Но был среди всех этих погрязших во грехе «мужичонков» умный-преумный крестьянин по имени Родион. Он всею душой страдал и печалился обо всех своих гибнущих братиях, тосковал, явственно видел, как они все гневят бога, что бог грозится на них большим наказанием за все их животные безобразия, — знал, что нельзя оставить все эти гибнущие христианские души без помощи, что надобно спасать эти души, если видишь, что они погибают, что нельзя молчать и быть равнодушным ко всему этому, что недаром какой-то «невидимый глас» укоряет его и дни и ночи во грехах людей, среди которых он живет. Надобно спасать их от погибели. Ему дана эта печаль от бога, он не может ее отогнать от себя, и вот впечатлительный «Родион-земледелец» неотразимо чувствует, что ему пришло время исполнить божие повеление.

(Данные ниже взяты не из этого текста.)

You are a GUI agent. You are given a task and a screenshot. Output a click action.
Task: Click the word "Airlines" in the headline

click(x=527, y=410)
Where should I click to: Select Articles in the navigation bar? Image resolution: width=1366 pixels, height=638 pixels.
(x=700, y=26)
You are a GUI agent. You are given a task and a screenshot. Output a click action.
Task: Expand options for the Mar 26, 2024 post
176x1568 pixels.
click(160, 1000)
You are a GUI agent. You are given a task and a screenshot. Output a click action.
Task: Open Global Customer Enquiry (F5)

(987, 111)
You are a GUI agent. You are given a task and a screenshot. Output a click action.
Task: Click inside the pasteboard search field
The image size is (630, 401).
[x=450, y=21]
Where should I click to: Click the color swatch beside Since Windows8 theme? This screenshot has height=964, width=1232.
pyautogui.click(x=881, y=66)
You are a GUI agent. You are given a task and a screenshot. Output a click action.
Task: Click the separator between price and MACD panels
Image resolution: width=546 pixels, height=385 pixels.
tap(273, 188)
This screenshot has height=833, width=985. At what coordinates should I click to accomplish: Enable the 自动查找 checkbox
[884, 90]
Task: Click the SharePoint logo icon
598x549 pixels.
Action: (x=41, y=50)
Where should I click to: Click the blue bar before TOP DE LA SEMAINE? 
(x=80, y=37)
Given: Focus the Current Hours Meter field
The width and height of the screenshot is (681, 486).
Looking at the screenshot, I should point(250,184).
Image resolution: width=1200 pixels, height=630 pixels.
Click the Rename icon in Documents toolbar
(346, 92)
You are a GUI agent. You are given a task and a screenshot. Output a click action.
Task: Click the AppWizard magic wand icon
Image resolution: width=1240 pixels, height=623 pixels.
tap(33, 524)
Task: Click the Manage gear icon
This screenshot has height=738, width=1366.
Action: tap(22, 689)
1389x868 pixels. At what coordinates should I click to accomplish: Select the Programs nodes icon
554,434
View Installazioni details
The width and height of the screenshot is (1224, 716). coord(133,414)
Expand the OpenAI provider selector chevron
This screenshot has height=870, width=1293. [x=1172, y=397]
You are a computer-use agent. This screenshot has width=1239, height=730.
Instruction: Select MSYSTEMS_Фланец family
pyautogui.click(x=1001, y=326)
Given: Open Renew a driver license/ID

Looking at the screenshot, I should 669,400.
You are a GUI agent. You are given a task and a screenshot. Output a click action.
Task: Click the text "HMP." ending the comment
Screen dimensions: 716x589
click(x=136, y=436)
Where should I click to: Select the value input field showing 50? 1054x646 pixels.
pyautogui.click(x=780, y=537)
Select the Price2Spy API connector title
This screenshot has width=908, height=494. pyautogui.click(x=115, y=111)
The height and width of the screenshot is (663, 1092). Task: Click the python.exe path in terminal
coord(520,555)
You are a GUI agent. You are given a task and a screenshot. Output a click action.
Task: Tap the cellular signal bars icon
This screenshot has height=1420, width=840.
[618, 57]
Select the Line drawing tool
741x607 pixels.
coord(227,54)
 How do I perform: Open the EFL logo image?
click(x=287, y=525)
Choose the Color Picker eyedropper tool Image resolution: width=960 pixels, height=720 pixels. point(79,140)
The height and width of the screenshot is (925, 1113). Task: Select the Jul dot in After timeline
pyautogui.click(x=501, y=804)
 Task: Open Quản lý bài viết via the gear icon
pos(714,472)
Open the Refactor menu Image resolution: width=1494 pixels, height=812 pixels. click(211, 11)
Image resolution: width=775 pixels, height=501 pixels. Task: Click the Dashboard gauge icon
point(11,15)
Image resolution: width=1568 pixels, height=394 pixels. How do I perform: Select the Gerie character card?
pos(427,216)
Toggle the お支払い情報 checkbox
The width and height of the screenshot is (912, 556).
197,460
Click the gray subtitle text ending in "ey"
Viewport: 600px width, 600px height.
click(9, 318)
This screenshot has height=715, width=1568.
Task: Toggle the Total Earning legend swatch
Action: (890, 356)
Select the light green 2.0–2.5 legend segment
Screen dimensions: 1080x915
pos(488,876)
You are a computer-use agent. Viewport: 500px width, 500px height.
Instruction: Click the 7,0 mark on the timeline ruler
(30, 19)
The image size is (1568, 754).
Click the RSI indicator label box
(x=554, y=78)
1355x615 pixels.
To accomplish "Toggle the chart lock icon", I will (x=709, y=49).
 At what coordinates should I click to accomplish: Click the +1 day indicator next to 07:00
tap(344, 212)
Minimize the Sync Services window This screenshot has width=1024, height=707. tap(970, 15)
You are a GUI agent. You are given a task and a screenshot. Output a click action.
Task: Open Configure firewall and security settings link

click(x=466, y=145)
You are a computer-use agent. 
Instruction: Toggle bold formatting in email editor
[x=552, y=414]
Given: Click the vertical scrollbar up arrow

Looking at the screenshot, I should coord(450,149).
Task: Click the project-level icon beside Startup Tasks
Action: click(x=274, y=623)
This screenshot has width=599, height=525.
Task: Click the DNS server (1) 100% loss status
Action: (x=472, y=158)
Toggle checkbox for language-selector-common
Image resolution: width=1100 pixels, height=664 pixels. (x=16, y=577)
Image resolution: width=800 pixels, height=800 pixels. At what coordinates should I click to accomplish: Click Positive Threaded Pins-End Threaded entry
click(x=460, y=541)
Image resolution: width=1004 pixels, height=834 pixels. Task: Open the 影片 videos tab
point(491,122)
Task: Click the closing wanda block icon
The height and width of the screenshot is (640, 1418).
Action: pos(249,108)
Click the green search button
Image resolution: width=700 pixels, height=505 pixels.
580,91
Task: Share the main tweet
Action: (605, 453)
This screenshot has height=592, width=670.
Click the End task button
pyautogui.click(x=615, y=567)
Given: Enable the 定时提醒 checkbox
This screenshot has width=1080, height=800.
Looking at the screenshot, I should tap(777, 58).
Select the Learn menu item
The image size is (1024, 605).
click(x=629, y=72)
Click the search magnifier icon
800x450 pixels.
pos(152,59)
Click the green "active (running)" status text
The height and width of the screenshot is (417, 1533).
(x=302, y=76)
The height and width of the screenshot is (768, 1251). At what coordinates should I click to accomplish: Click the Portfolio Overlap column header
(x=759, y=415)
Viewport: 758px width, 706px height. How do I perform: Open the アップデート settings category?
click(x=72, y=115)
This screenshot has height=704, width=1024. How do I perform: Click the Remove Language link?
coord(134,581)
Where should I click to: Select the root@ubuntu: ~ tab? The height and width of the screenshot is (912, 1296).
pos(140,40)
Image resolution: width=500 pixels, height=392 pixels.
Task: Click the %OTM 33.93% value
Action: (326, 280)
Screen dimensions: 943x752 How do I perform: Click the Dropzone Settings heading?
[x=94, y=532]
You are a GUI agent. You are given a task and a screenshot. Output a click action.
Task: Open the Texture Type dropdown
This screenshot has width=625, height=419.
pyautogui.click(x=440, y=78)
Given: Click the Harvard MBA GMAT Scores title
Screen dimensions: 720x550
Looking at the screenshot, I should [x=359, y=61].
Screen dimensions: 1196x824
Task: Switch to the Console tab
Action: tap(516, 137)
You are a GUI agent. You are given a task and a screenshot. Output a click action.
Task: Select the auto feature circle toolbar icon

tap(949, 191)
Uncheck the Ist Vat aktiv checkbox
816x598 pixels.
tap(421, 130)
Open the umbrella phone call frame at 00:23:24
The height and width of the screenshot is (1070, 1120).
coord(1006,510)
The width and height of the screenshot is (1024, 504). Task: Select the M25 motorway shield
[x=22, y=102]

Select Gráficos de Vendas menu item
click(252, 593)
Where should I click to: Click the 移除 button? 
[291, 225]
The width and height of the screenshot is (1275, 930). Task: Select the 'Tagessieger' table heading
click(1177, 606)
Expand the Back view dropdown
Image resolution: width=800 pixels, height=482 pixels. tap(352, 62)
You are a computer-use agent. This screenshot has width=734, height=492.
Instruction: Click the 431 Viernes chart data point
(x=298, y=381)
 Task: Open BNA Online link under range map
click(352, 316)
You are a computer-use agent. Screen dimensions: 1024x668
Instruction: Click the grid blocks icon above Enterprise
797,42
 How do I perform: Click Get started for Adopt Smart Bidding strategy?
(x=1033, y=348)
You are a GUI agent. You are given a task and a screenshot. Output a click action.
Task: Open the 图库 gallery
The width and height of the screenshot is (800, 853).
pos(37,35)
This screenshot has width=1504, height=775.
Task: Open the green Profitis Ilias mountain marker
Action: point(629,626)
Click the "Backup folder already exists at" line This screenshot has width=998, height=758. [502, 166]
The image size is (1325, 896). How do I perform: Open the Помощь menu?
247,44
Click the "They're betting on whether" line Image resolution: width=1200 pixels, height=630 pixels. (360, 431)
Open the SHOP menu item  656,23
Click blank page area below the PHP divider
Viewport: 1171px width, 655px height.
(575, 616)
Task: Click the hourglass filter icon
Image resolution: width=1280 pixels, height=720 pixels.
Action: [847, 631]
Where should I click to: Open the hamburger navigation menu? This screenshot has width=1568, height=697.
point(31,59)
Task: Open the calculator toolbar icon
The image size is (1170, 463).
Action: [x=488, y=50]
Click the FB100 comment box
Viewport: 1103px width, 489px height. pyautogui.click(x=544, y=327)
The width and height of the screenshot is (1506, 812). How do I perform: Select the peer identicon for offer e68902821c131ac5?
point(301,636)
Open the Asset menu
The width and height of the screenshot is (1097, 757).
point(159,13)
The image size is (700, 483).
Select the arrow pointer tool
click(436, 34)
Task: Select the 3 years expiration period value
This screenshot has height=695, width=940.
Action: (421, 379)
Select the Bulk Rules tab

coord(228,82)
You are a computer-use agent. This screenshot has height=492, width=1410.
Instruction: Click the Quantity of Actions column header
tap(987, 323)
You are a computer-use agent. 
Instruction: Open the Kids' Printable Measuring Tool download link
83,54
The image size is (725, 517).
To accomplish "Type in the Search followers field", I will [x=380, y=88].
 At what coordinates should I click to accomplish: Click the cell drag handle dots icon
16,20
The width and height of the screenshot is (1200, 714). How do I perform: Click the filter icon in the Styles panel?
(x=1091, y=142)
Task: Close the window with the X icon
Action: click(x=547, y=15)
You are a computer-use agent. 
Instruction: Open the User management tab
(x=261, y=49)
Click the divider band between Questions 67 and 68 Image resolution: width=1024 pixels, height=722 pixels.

Ранним майским утром, на зорьке, меж кустов и высоких деревьев, по лесным тропинкам, шла вразброд, возвращаясь в деревню, нагулявшаяся за ночь «между сел» дикообразная толпа мужиков и баб. По тамошним местам май месяц — начало весны, первые дни весеннего тепла, самое время разыграться нечестивым мужичонкам. И вот шли растрепанные, иногда в разорванных платках, с изорванными сарафанами бабы; шли они кустами, словно стыдились мужиков, хотя поминутно и выглядывали оттуда и голосами бабьими пищали, а у иной бесстыжей даже еще охота не пропала и песни петь: вдруг захлопает в ладоши, заведет голосом, только прочие изо всех кустов, из разных глухих мест загалдят на нее, осмеют. Мужики плелись с одурелыми лицами, хоть и из них были неугомонные и сильно еще одурманенные сивухой. Солнце начинало всходить; яркий, понизу, меж кустов и деревьев промелькнувший луч говорил, что начинается белый день, и как бы стыдил распутную толпу.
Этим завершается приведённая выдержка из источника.